具体的には次の3つがポイントになります。
①現在の歯周病の状態をしっかりと説明してくれること
②歯周病の場合は、歯周病の状態に合わせた治療を行なってくれること
③患者さんごとの歯周病リスクに合わせたメンテナンス間隔を提案してくれること
①歯周病の診断をしっかりと説明してくれること
患者さんの状態が「歯肉炎」か「歯周病」かによって、メンテナンスで注意する部分やメンテナンス間隔、治療方法が変わってきます。
まずは、患者さんの歯周病の有無や歯周病の状態を診断し、丁寧に説明してくれる歯医者さんを選ぶことが大切です。
顎の骨の状態は、レントゲンや歯茎の隙間を計測する「ポケット検査」から分かります。
写真やレントゲン、歯周病の模型などを使って、あなたに歯周病があるかどうか、あるならどの程度進んでいるのかについて、分かりやすい説明をしてくれることが大切です。
②歯周病の場合は、歯周病の状態に合わせた治療を行なってくれること
歯周病と診断された場合は、その状態に合わせた治療について提案を行います。
歯周病の状態によって、歯周病治療の方法は異なります。
歯茎の腫れや出血だけの「歯肉炎」なら、細菌の塊であるプラークを除去するだけで、ある程度改善します。毎日汚れるところに細菌が残り続けるので、ブラッシングの質を上げると「歯肉炎」が改善します。
歯ブラシでは取りきれない、硬くなった歯石や汚れは歯医者さんで取り除きますが、「歯肉炎」の基本的な治療は「ブラッシング」の質を高くすることです。
歯周病が進むと、歯茎の中にまで歯石が侵入します。その歯石の上に歯周病原細菌が住み着き、毒素を作り続けることでより歯周病が進んでいきます。
ブラッシングの質を上げて、歯茎から出血が出ない状態を作った後に、その歯茎の中の歯石を取っていくことが、歯周病治療の最初のステップになります。
スケーリング・ルートプレーニング(SRP)と呼ばれる治療を歯科衛生士さんが中心となって行なっていきます。
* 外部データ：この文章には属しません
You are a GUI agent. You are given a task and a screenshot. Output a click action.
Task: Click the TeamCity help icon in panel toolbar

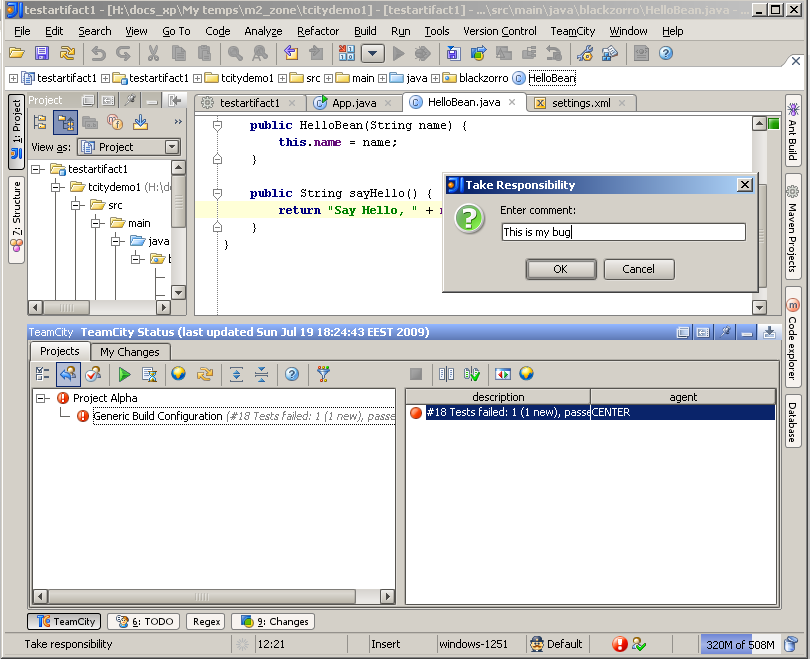[292, 374]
保険治療で行うことができる治療なので金銭的な負担は少ないですが、価値ある治療です。
歯茎の状態を確認しながら、それでも出血が続く部分や歯石が歯茎の奥底に残っている場合には、フラップ手術と呼ばれる歯周外科を行う場合があります。
歯周組織再生療法も、歯周外科の一つになります。
歯周病リスクが高い方は、歯周病治療の選択肢を持っている歯医者さんをメンテナンス選びの一つの基準としてもらうといいと思います。
③患者さんごとの歯周病リスクに合わせたメンテナンス間隔を提案してくれること
全ての人にとって、3ヶ月ごとのクリーニングがベストとは限りません。
セルフケアの質が高くて歯周病リスクの少ない方は、メンテナンス間隔はもっと長くて問題ありません。
逆に歯周病リスクの高い方は、1ヶ月ごとにメンテナンスを行うことが大切な場合もあります。
患者さんのリスクによってメンテナンス間隔を提案してくれる歯医者さんが歯周病をしっかりと診てくれる歯医者さんと思います。
「虫歯」予防と早期発見
「先月メンテナンスで虫歯がないと言われたのに・・・」
「歯がしみるので診てもらたら、様子を診ましょうと言われました」
そんな方の診察をすると多くの場合、虫歯が隠れていることがあります。
小さい虫歯なら良いのですが、大きな虫歯も気付かれていないこともあります。

虫歯を発見できない歯医者さんは、残念ながら多いようです。
特に歯と歯の間の虫歯の見逃しが多い気がします。
この左側のマイクロスコープで撮影した写真でも、虫歯が発見できます。
歯の横から虫歯が出来てくることが多いのですが、初期の虫歯では黒い虫歯が透けて見えるため、白い歯が曇って見えます。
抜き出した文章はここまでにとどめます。